Wenn Sie so erzählen, hat man den Eindruck, Sie haben sich Ihre Leidenschaft bewahrt.
Es stimmt, ich fahre nach wie vor jeden Morgen gerne auf die Insel. Besonders große Freude bereitet es mir, in der Brutzeit die Küken auf die Welt zu bringen. Die Arbeit mit den Pfauen, das ist meine große Liebe. Dementsprechend tut es mir aber auch immer weh, wenn ein Tier es nicht schafft oder der Fuchs eines reißt. Mir hilft da nur der Gedanke, dass er das eben tut, weil er selbst oder seine Welpen Hunger haben. So ist nun mal die Natur.

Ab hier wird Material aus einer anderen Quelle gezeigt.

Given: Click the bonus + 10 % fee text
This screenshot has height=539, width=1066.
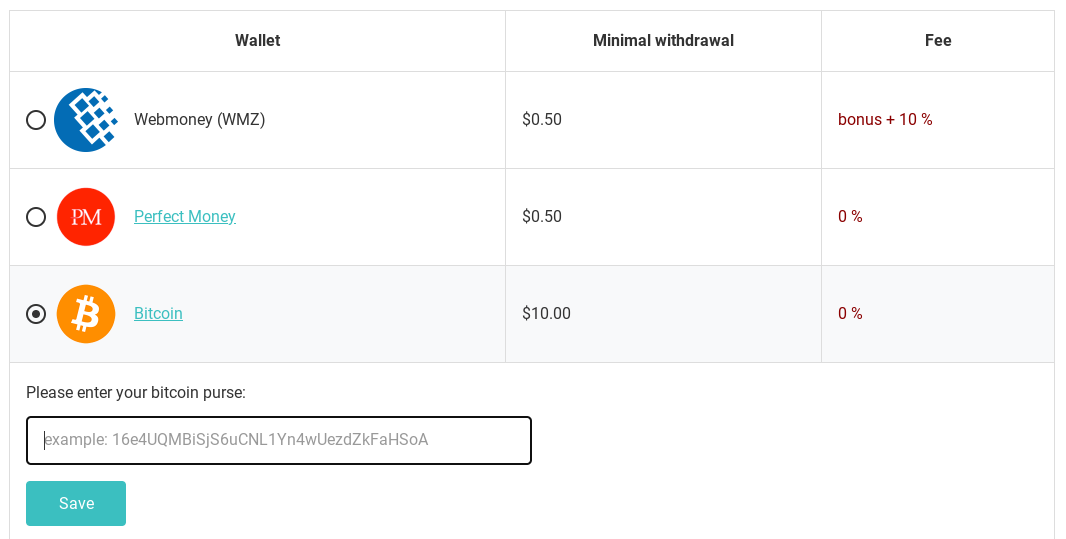Looking at the screenshot, I should [885, 120].
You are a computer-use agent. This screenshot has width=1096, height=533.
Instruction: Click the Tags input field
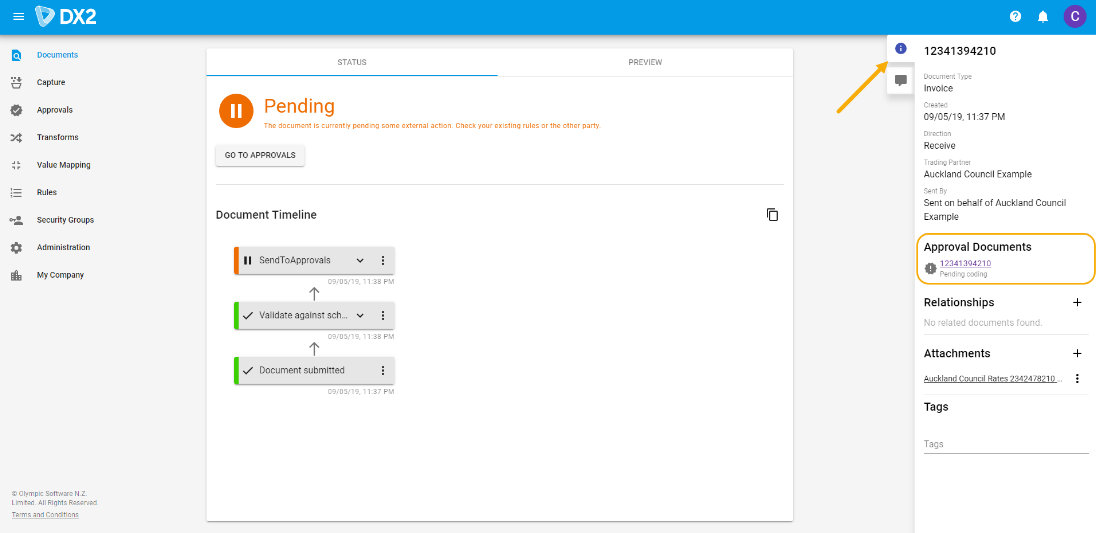1005,444
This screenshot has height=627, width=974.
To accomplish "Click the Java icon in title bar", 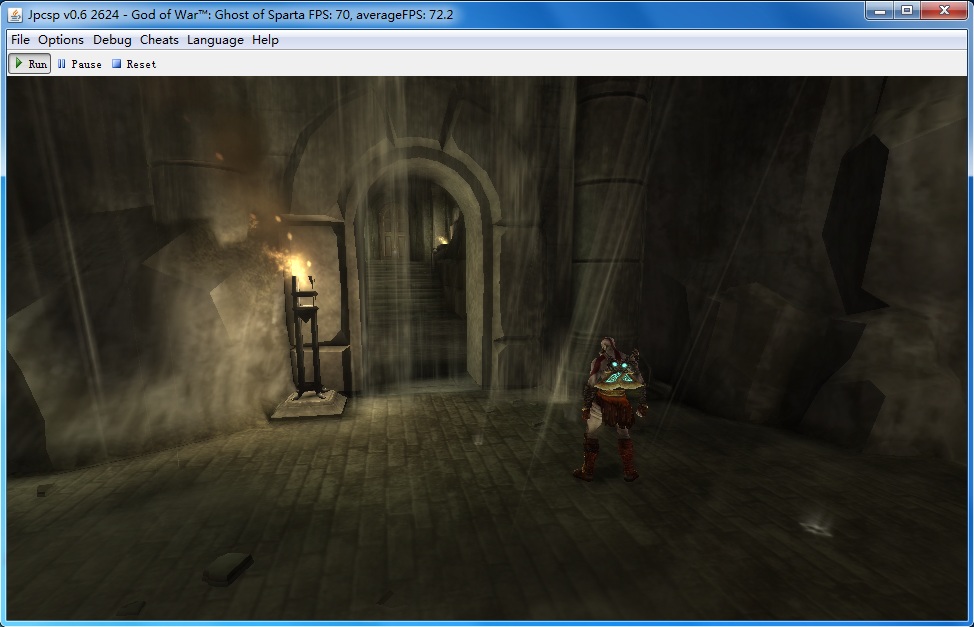I will (x=16, y=13).
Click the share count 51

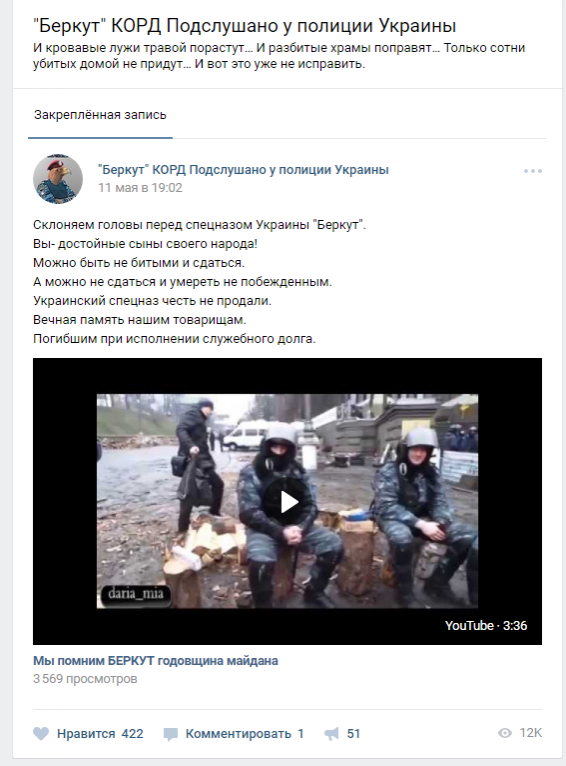point(354,734)
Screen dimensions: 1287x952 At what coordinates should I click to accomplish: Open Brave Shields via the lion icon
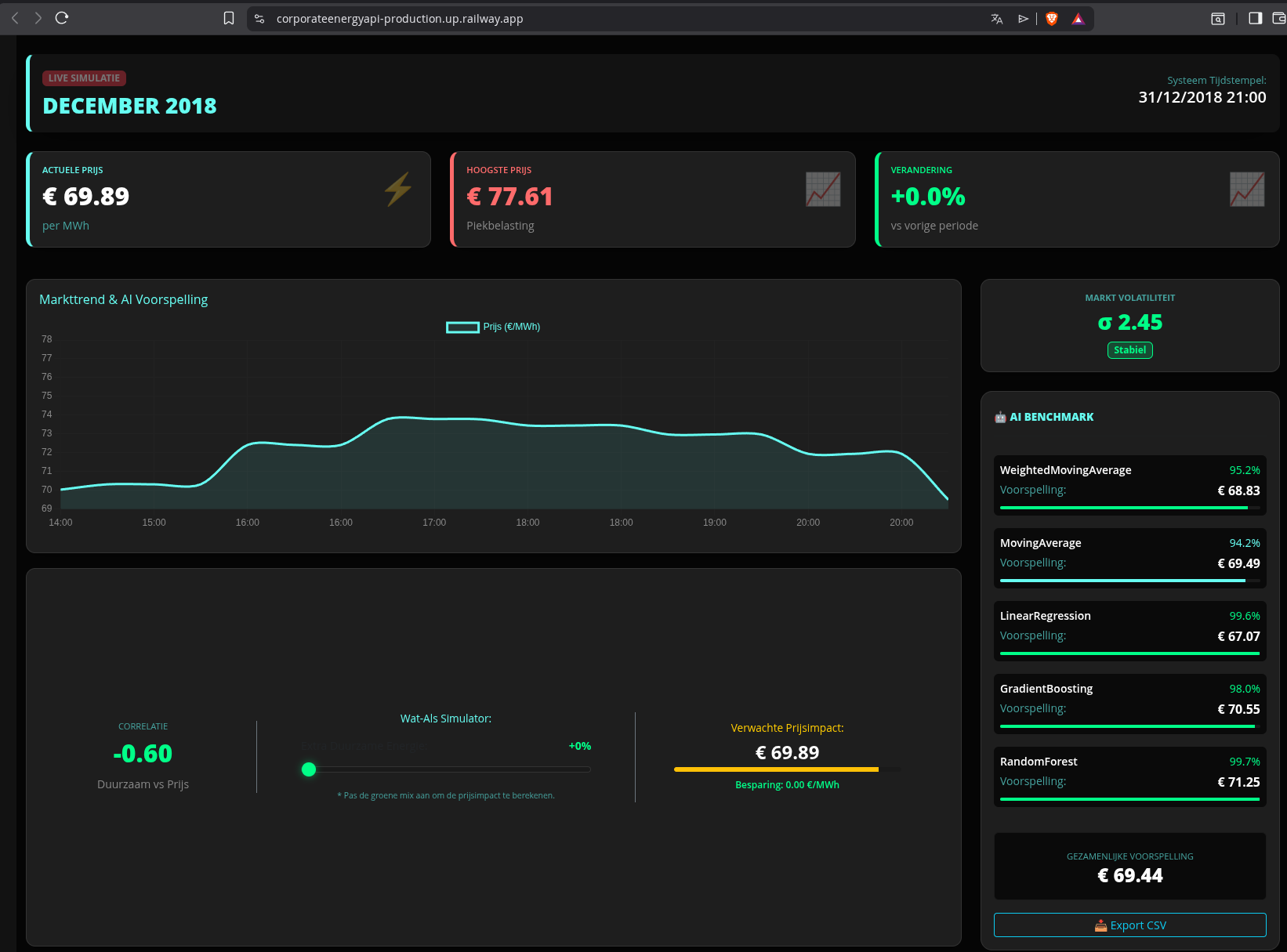1052,18
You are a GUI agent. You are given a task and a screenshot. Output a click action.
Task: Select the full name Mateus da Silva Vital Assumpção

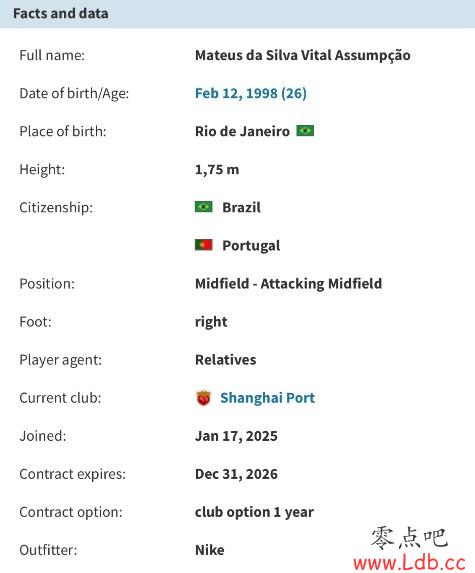point(303,55)
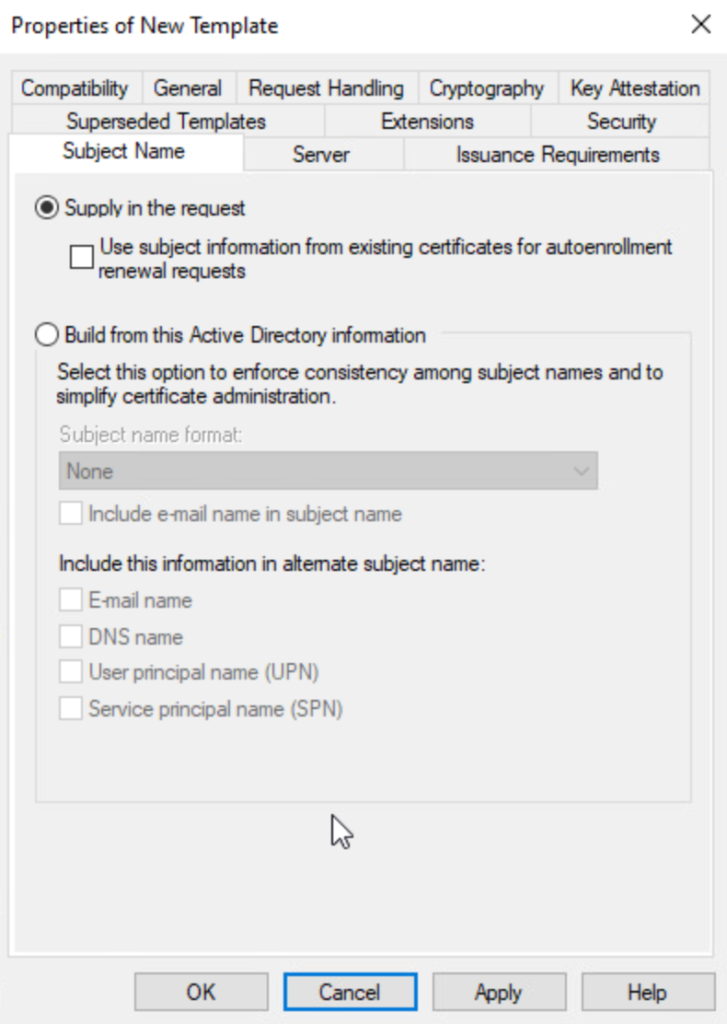727x1024 pixels.
Task: Switch to Issuance Requirements tab
Action: [x=557, y=155]
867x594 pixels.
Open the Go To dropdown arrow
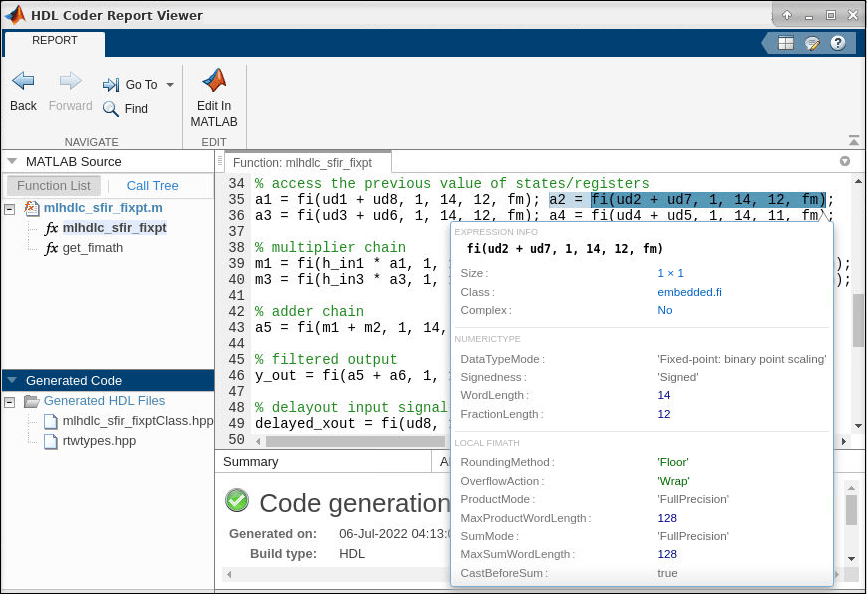tap(170, 85)
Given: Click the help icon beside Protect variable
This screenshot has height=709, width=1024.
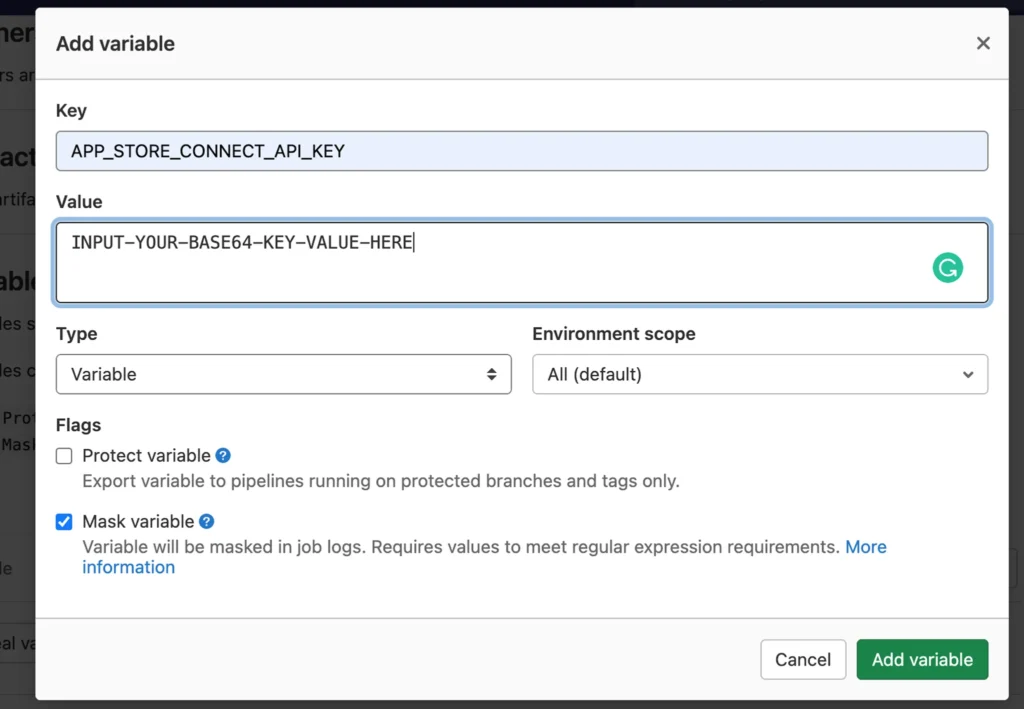Looking at the screenshot, I should pyautogui.click(x=222, y=455).
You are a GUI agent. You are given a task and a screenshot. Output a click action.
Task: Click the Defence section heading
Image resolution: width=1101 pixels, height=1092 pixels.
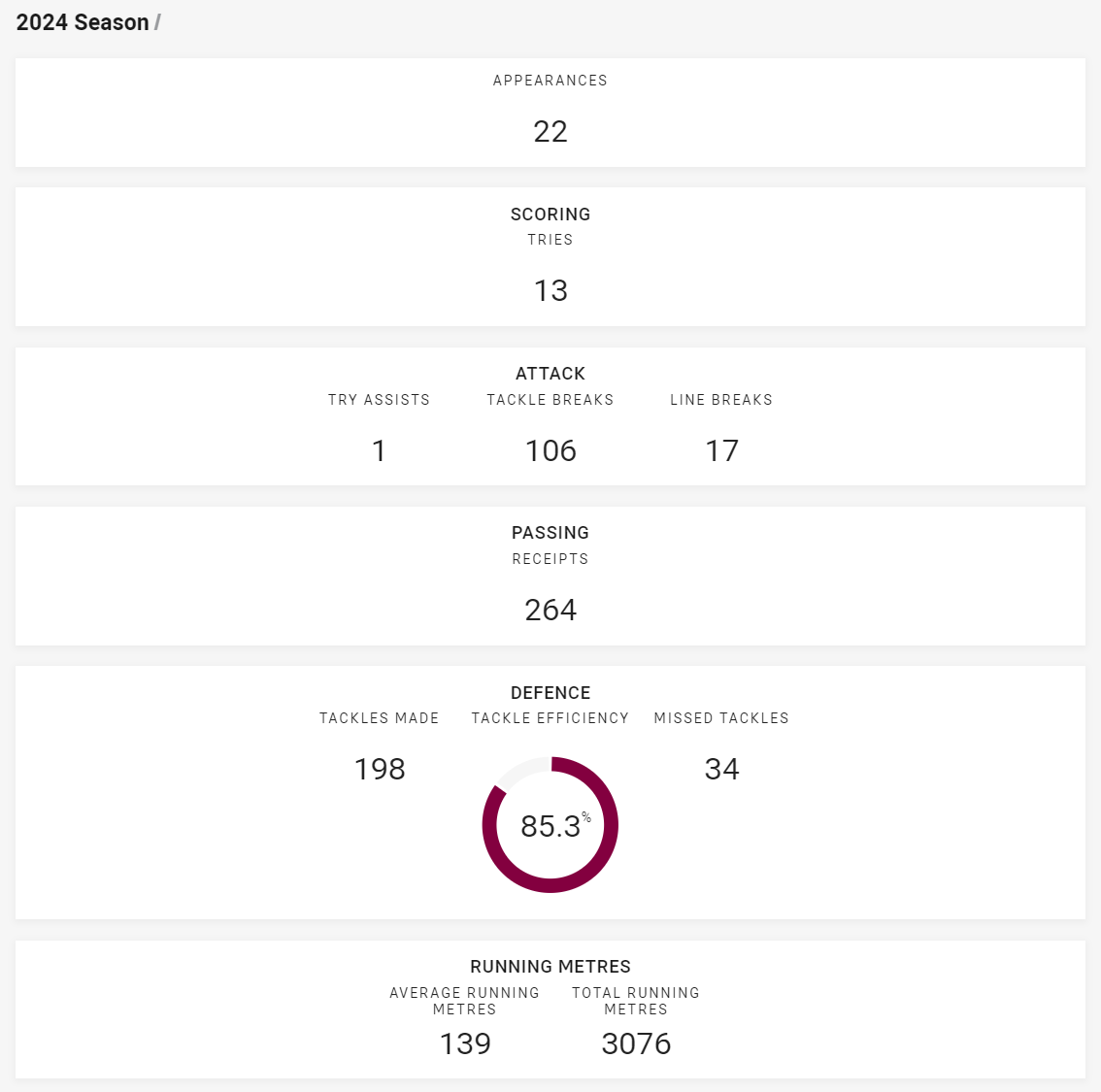pos(550,693)
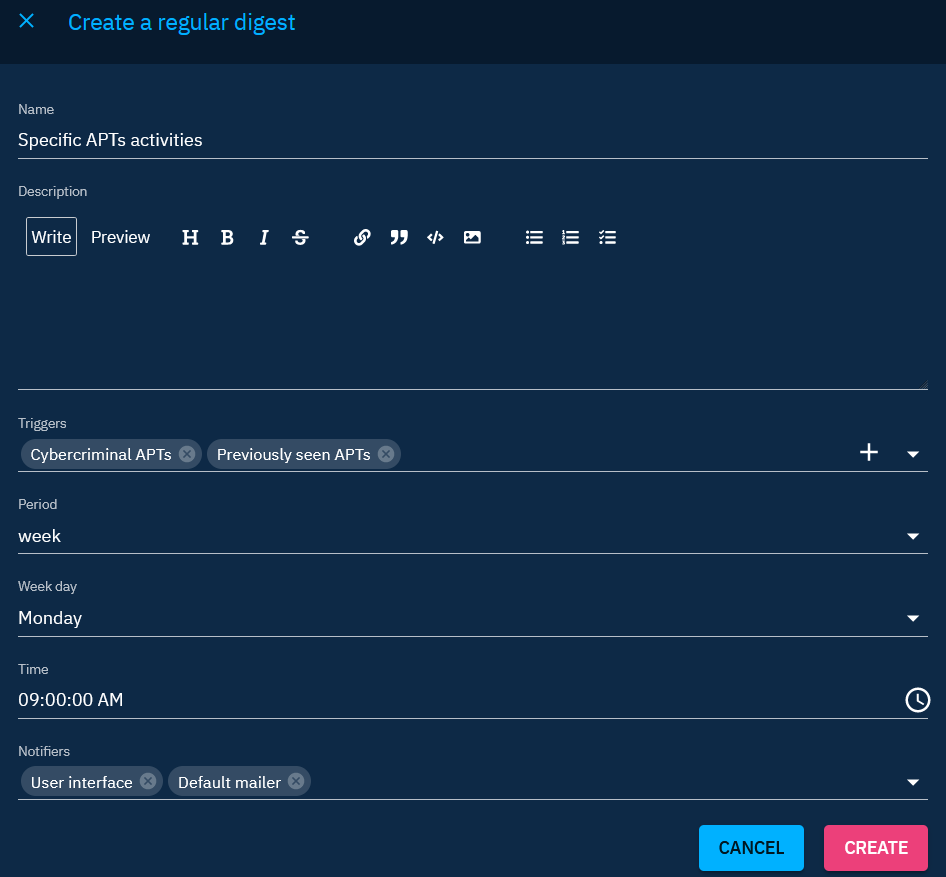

Ist Tierpflege auch Denkmalpflege?
Auf jeden Fall! Unsere Voliere ist über 200 Jahre alt, sie ist der letzte übriggebliebene Bau der berühmten Menagerie, in der Friedrich Wilhelm III. Lamas, Affen, Löwen und Kängurus präsentiert hat. Nachdem der König 1840 gestorben war, gingen die Tiere an den neu gegründeten Zoologischen Garten. Indem wir hier die Vielfalt der Tiere auf der Insel erhalten, halten wir diese Geschichte lebendig und vermitteln unseren Besucher:innen das Gefühl einer vergangenen Zeit. Es macht mich stolz, wenn die Leute sich heute über die Begegnungen mit den Pfauen freuen, wenn sie staunen, wie viele von ihnen hier leben und wie gesund sie sind.
Sie arbeiten auch noch mit traditionellen Verfahren.
Das ist hier kein kommerzieller Großbetrieb mit sterilen Anlagen. Wir müssen unseren Vögeln zum Beispiel fast gar keine Antibiotika geben, sondern behandeln sie erfolgreich mit alternativen Mitteln. Sandbäder schützen vor Milben und Federlingen, Brennnesseln und Kräuter stärken die Immunabwehr.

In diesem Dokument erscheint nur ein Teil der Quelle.